======== Document passage ========

UK Liberal Democrat MEP Diana Wallis last night called on the European Parliament to reject the Commission's proposals for the imposition of VAT on e-commerce services supplied from outside the Union.

Ms Wallis, who is the Liberal Democrat's spokeswoman on the Internet, said the Commission's proposals were too complex and would be difficult to implement and enforce. Instead, European Liberal Democrats want the tax scrapped. "A tax on e-commerce does not encourage growth of trade over the Internet," said Wallis, "This proposal might on the face of it be about the taxation of non-EU business, but what it is actually about is how we encourage and nurture Europe's e-economy. It is a very fragile flower."

The European Commission published its proposals in the summer, and they have since been discussed several times by ministers with so far inconclusive results. As originally presented, they involved compulsory registration for any non-EU trader with EU turnover over 100,000 euros - but the trader could have chosen to register in any member state. The two flaws in this otherwise realistic proposal were that high-VAT countries were never going to agree to allow a low-VAT country to cream off the revenue, and/or that dividing the revenue among member states would be horrendously bureaucratic. That hasn't stopped the French from trying to come up with a compromise involving multiple registrations, or the Belgians from suggesting a formula for division of the loot.

======== Exercise data ========

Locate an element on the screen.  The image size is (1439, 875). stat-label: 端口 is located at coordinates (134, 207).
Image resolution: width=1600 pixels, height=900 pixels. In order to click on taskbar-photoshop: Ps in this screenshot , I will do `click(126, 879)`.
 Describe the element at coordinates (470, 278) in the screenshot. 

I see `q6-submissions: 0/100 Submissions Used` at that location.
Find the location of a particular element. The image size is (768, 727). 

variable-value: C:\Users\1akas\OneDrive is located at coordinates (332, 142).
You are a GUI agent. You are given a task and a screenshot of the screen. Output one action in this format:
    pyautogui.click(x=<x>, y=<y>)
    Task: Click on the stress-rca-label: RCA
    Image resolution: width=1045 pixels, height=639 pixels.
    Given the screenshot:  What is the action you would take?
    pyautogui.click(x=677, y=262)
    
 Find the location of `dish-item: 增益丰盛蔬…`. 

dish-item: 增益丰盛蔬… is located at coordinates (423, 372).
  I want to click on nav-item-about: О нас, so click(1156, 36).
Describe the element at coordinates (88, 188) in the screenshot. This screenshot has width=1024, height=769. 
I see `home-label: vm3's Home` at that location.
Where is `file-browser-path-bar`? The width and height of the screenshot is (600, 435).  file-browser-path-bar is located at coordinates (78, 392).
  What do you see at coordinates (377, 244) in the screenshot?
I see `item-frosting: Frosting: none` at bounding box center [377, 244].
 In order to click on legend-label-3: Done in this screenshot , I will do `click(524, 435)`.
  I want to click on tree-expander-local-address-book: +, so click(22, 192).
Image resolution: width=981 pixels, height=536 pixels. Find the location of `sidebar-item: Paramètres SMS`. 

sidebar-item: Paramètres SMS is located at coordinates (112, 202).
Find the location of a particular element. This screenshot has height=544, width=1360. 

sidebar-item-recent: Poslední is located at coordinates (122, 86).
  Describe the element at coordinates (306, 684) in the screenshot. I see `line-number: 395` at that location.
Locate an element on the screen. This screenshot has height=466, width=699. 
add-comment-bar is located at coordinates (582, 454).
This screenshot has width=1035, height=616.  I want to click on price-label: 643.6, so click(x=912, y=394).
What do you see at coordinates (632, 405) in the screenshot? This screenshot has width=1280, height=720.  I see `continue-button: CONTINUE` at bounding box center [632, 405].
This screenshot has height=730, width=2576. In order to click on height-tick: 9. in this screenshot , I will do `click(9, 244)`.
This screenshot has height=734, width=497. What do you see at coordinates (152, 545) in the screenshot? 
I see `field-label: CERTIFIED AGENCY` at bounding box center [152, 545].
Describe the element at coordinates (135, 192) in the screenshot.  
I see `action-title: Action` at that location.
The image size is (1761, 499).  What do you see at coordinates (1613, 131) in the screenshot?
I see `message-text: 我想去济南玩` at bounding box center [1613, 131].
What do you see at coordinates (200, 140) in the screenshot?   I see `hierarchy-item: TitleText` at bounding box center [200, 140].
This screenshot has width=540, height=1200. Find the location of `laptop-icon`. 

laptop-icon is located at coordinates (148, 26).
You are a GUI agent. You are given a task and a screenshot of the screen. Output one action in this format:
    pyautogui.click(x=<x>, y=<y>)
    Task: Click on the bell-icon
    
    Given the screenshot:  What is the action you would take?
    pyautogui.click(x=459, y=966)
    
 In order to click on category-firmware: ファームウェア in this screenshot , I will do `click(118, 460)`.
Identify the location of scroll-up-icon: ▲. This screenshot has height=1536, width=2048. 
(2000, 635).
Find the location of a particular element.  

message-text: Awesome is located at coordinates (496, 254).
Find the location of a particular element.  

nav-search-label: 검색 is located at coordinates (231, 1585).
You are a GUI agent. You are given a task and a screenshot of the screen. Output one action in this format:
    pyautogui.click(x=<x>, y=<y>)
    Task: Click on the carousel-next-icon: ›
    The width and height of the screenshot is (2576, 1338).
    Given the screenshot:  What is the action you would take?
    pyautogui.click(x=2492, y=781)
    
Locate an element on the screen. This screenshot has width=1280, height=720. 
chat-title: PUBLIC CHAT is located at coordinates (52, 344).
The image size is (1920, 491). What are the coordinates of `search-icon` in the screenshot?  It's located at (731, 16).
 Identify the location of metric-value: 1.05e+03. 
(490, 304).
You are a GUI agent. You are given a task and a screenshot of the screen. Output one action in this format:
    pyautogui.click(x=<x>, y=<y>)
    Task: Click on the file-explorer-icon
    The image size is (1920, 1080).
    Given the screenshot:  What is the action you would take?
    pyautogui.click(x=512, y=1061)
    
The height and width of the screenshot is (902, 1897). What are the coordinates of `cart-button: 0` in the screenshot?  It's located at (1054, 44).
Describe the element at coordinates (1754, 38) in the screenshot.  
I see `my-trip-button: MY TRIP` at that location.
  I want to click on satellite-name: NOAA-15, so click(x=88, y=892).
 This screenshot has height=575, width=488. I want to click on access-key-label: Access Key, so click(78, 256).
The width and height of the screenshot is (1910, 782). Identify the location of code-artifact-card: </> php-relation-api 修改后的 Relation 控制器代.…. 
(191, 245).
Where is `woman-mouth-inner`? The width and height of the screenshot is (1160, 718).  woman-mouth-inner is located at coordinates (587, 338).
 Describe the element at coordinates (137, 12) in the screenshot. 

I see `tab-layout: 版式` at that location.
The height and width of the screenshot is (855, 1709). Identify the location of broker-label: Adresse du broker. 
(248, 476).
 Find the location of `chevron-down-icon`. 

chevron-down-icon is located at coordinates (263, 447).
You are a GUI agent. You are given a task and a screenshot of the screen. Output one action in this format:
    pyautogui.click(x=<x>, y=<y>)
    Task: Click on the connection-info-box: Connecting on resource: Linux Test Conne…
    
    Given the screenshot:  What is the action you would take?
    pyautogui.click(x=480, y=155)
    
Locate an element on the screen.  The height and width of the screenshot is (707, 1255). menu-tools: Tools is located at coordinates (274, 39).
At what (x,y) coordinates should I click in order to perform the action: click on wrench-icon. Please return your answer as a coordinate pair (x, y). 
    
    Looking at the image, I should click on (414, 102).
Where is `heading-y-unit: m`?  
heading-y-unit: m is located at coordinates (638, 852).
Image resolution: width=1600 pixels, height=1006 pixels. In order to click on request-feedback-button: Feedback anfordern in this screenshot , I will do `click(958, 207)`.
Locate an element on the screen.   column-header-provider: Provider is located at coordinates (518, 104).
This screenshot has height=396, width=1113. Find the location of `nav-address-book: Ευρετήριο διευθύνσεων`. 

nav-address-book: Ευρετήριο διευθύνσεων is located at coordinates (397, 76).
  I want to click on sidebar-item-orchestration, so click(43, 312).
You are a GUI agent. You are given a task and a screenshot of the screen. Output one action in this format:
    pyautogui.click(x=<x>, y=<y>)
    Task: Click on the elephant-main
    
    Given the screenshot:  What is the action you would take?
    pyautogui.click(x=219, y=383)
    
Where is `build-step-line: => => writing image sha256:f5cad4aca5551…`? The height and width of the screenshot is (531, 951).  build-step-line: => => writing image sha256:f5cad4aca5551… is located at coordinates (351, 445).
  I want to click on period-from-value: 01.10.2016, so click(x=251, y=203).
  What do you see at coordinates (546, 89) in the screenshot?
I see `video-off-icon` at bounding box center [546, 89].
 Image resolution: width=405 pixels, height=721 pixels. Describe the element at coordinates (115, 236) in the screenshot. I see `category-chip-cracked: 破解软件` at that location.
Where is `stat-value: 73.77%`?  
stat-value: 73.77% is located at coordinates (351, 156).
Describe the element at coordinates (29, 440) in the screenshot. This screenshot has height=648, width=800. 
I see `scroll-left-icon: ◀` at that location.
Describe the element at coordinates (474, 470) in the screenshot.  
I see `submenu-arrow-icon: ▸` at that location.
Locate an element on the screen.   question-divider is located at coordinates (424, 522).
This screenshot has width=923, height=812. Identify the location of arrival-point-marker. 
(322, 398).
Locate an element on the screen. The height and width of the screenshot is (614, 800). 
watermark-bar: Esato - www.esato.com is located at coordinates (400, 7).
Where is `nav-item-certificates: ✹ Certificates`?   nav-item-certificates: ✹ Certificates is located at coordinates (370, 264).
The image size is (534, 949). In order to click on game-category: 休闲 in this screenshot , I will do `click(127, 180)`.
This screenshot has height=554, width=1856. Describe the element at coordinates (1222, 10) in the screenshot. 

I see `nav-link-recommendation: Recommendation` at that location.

========

→ **Problems to work on**
a) What EU turnover threshold would have triggered compulsory registration for non-EU traders under the Commission's original e-commerce VAT proposal, according to the passage?
b) Extend the news passage on the proposed EU VAT for e-commerce, picking up after its final sentence.

→ **Your responses**
a) Over 100,000 euros.

b)
Any chance that the proposals would ever come into force disappeared when the Nice summit last weekend retained the national veto over fiscal matters; so Ms Wallis is flogging a dead horse. Still, she is right about 'fragile flower': after all the high-minded euro-waffle from assorted EU leaders about creating a global e-commerce powerhouse etc etc ad infinitum, the reality is that both the member states and the EU itself are busy passing legislation which will assuredly drive e-commerce into the arms of the offshore jurisdictions that have liberal legal regimes and low taxation to boot.

The only EU country that seems to be going in the right direction is Ireland, and it will find it hard to differentiate itself sufficiently from its EU partners if it is shackled by too much central legislation like this week's decision by the Parliament to allow consumers to sue e-commerce suppliers in their home countries.